Swedish wunderkind Per Götesson was given the opportunity to present his Fall 2018 menswear show in the environment it would eventually end up in eight months later: the Machine-A. 13 Brewer Street, in the heart of Soho, houses the standalone boutique, founded by Stavros Karelis and co-run with stylist Anna Trevelyan. Karelis headhunts fresh talent from around the globe and stocks emerging brands exclusively in the store. One of them is Per, a recent graduate from the menswear programme at the Royal College of Arts and the incubator facility MAN, under Lulu Kennedy’s renowned tutelage.
“I wanted to explore notions of modern masculinity,” he declared. It has been something which has formed the basis of his work, with four seasons under his belt now. He subverts conventions and his output is rather captivating, colourful and creative.
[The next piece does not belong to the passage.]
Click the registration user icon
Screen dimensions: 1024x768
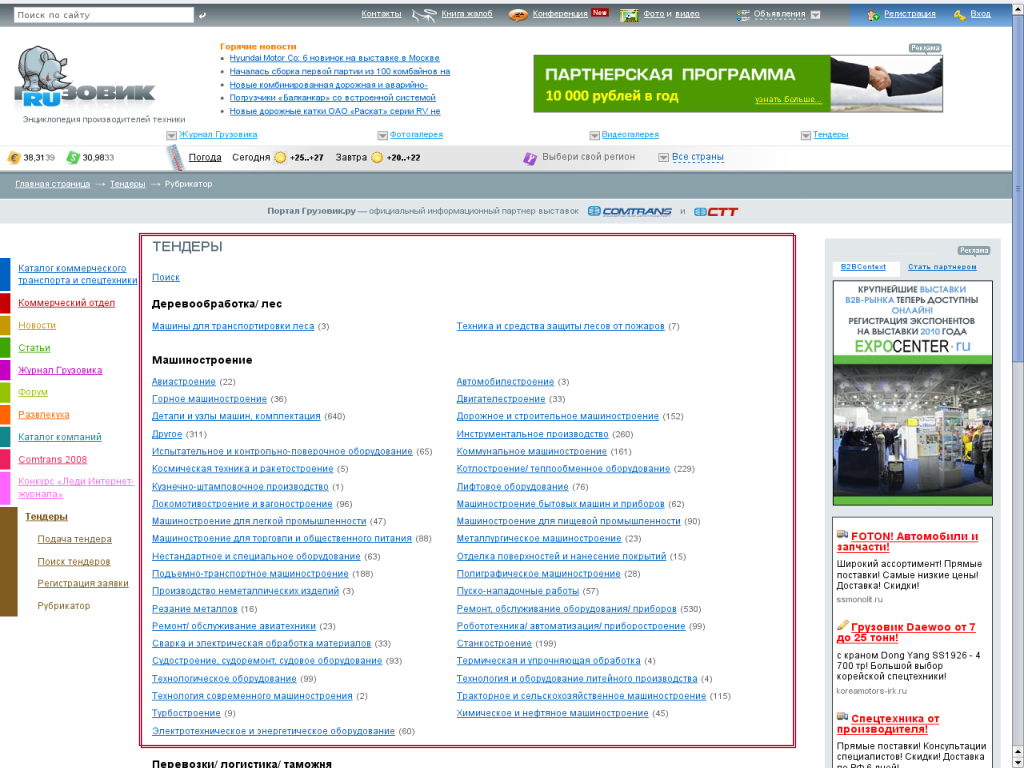[x=873, y=15]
He distinguishes himself from the gender-defying menswear movement by specialising in oversized and undersized garments which create these unconventionally stylish moments—it’s akin to a painter’s trousers, distressed with paint drops and colourful smears, his clothes belong to the creatively-inclined.
He based his fall study on “attraction, sexuality, desire, what is concealed and what is revealed.” Sensuality rested at the surface without becoming overt. Götesson expressed himself in familiar terms—oversized trenches for covering up, a decortiqué lilac sweaters (Galliano, the trend disseminator) showing off. There was something so casual, yet so beautiful, in the way an oversized safety pin was used to gather a sweater, or the slight sheerness of printed shirts.
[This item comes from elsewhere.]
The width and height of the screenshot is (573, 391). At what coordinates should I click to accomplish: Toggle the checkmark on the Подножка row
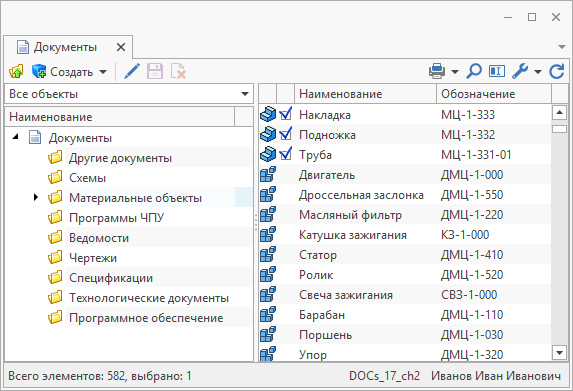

Each of the looks were placed within plywood frames, stuffed with fabric. It placed fashion in an artistic context, the way Faustine Steinmetz did in the beginning. By situating the show in a store, as opposed to the museum or gallery venues Steinmetz had over the years, Götesson’s creative realm collided with the commercial realm. It was believable.
One vest was comprised of bottle caps. Coca-Cola. Diet Coke. Alcoholic beverages: Sol, Corona. Cheap and cheerful. (In 2016, he told i-D, “there is always time for a couple of pints.” Clearly.) These were handcrafted by Husam el Odeh, a German fine art graduate based in London. He was also responsible for the silver wire tiara which adorned a model’s crown, encased in a wooden frame. These pieces, although crafted from metal and wire, were the most delicate which is a gesture towards modern masculinity if anything. They were worthy of an archive, but also they possessed an innate ability to be translated into something more commercial which is the biggest challenge facing experimental menswear designers nowadays.